The other 4 examples I gave just test if the pointer is zero; so wouldn't be much difference than doing a pretest and using a bool

benaadams on 27 May 2019

@benaadams , thanks that might make sense to implement that way for some situations.

In my proposal there's still about a 15% overhead of the simple ifcheck which my proposal would omit.

devedse on 27 May 2019

Looks like C# knows what we actually want

omariom on 27 May 2019

👀2 👍2

This is basically a case for loop unswitching, where the compiler (JIT) would create 2 versions of the loop - one with delegate calls and one without - and select between the two versions of the loop base on the delegate being null or not.

While perhaps it wouldn't be that hard for the JIT to do this, it would probably have to rely on some kind of runtime profiling because otherwise it would be difficult to decide when it would be beneficial to version loops like this. Especially in cases like yours, where the loop is rather large.

mikedn on 27 May 2019

👍1

// At the start
bool isNullCallback = pixelChangedCallback == null;
// In the rest of the code
if (!isNullCallback)
{
//Invoke...
}

That's more likely to hurt rather than help. Checking for null has the same cost as checking for true.

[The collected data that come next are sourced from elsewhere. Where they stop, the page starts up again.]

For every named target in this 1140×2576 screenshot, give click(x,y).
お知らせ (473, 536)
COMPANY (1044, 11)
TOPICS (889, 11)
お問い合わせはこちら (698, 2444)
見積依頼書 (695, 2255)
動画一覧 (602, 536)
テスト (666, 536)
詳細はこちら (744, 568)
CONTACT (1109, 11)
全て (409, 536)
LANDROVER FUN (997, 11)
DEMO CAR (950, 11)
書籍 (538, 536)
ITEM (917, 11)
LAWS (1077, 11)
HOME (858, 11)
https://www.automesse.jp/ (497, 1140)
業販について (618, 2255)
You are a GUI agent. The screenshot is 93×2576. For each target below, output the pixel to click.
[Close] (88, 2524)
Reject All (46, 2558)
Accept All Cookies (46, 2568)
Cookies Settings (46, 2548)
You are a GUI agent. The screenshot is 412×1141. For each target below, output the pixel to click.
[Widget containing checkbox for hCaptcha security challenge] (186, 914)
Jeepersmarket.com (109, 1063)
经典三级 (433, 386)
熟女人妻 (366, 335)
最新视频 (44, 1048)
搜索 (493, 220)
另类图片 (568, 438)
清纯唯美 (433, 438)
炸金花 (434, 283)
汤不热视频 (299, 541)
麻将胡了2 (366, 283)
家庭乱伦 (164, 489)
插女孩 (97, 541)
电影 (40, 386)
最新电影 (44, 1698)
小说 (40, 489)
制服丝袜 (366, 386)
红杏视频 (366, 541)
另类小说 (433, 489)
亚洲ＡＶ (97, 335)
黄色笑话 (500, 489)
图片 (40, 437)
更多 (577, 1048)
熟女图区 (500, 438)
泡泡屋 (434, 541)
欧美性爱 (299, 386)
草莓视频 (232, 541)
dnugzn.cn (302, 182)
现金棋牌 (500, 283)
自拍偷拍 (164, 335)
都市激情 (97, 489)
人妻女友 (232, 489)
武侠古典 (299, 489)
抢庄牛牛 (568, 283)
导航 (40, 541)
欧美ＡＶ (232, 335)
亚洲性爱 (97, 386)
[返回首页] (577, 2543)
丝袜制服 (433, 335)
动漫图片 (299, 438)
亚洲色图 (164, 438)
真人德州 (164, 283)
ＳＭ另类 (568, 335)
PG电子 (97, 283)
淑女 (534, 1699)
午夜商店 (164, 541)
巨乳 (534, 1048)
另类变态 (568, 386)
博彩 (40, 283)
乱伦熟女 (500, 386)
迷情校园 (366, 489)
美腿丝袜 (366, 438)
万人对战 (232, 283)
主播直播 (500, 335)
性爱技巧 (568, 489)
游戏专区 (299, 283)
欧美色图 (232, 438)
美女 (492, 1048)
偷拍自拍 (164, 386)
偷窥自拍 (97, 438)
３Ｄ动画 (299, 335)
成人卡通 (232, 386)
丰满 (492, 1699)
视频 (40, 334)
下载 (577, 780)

But you have one more variable that needs to be kept alive within what's already a pretty large loop.

mikedn on 27 May 2019

You can sorta do what you want already using structs to do generic specialization with the type system; though its a bit messy

using System;

class Program
{
    public interface IAction
    {
        void Invoke(int step, int total);
    }

    public readonly struct HasAction : IAction
    {
        private readonly Action<int, int> _action;

        public HasAction(Action<int, int> action) => _action = action;
        public void Invoke(int step, int total) => _action(step, total);
    }

    public readonly struct NoAction : IAction
    {
        public void Invoke(int step, int total) => throw new NotImplementedException();
    }

    public static void DoSomething<TAction>(int count, TAction progress)
        where TAction : struct, IAction
    {
        for (int i = 0; i < count; i++)
        {
            // Branch elminated when TAction is a struct
            if (typeof(TAction) != typeof(NoAction))
            {
                // This call is eliminated when type is NoAction due to above type check
                progress.Invoke(i, count);
            }

            //Do something, e.g. sorting or w/e
        }
    }

    static void Main(string[] args)
    {
        // If checks are eliminated, and invoke is called 
        DoSomething(10, new HasAction((i, count) => { }));

        // If checks are eliminated, and invoke is *not* called
        DoSomething(10, default(NoAction));
    }
}

Note you have to use structs as classes when used as the type parameter create shared generics and won't specialize this way.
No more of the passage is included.